And while some highlight batch variabilities (featuring Batch 7 of the same seed lot, for instance, to compare against a prior batch), which may seem splicing ever finer hairs, here's arguably the finest yet: harvest distinctions not between seasons but between consecutive calendar months! (Well, less contiguous it sounds -- see Quality below.)

Enough to cause chocolate insanity.

Tobago Estate April Production 2014… on the heels of its March Production 2014.

Appearance   3.2 / 5
Color: browner than its March cousin
Surface: blurred in a...
Temper: … nucleated ghosting
Snap: mostly subsonic
Aroma   9 / 10
oven-warm bread dipped in olive oil, herbs & butter (basically focaccia with its pizza dough element by way of Tobago via Pralus in France)
those herbs lead to grass & cocoa
stupendous
Mouthfeel   12.4 / 15
Texture: smooth sailing
Melt: a breeze
Flavor   45.8 / 50
a profile generally in keeping with the liner notes:
honey drop -> the exquisitely lightest citrus -> vanilla (none added) -> pure cocoa plunge -> blackberry rush (gorgeous)… vanishes into the cocoa depths -> shifts to straight sweet spot (sugar-on-sugar) -> almond toffee -> berry resurgence, then a hard brownie thrust
Quality   18 / 20
Ahhh, the difference in a month or so.

Let's assume all the other variables remained constant save for the harvest date (not necessarily a given but anyways…). For example, both productions -- March & April -- yielded slightly larger than average seed size (89 count per 100gr). Both underwent a ferment in cedar sweat boxes at 200 kgs wet seeds per battery (unlike Bertil Åkesson's larger loads in the aforementioned Spring versus Autumn exposé which reveal drastic seasonal changes); then sundried & finally indexed to Grade 1 specifications according to the Trinidad & Tobago Cocoa Board. Pralus upon delivery in France more or less equalizes the processing parameters.

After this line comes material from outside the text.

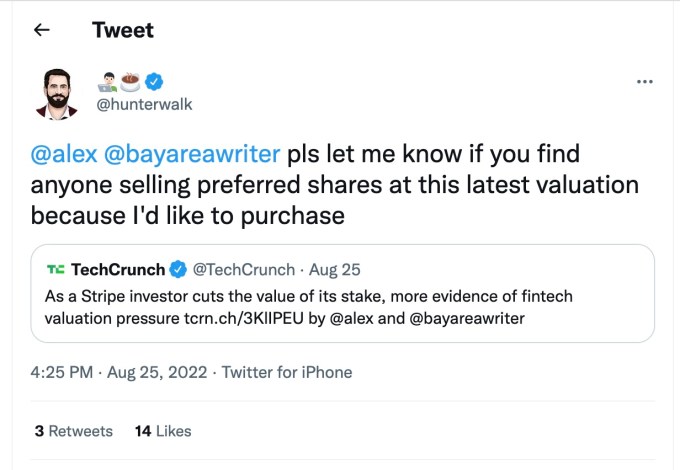Click the Twitter for iPhone source label

[x=287, y=372]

Divergence in flavor between the 2 bars mainly lies in the weather which naturally plays a moderating factor. Ditto the seed mix.

The March Production consists of pods harvested between December thru February -- generally a wetter time of year (but for 2013-14 drier than previous vintages). Its cacáo varieties included TSH 919, 1076, 1300 & some 1188, producing a bold & heavier chocolated profile.

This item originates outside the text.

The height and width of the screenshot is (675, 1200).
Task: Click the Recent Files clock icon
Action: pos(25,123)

By contrast April's harvest stretched from January to April 2014 -- generally a dryer period (but, again, less dry than previous years). The varieties harvested were predominantly TSH 1076, 904, 1188, a more fruit-centric assemblage.

Those differentials are reflected in each respective bar.

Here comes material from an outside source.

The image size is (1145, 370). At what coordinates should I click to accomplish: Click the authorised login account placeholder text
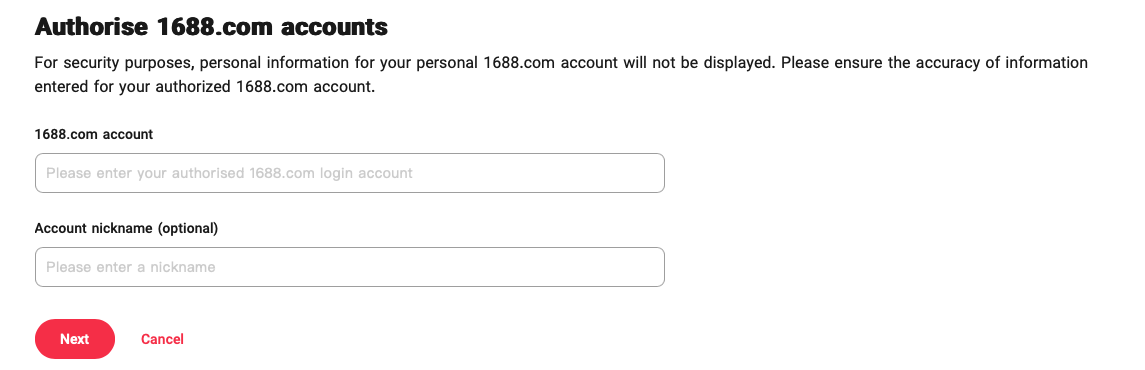pyautogui.click(x=229, y=173)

This one refined & subtler in its contours than the March Production. Some other marked distinctions: where March is a generalized brown-out, this shows clarity… the fruits clear / sweeter; the basal chocolate notes kinder; the overall Flavor settled & compatible with itself.

The joint exposition of these 2 bars demonstrates more proof that getting a hard & fast fix on consistent Flavor is elusive, even nigh impossible, unless striving for a uniform standard that calls for burning beans, smothering them in lots of vanilla, & coating the whole dreck in butter & sugar.

No wonder Duane Dove worries about the the cacáo on his Tobago Estate battling a parrot infestation. Flying around the island they can obviously spot a good thing -- his pods contain no ordinary pulp or bird seed for that matter.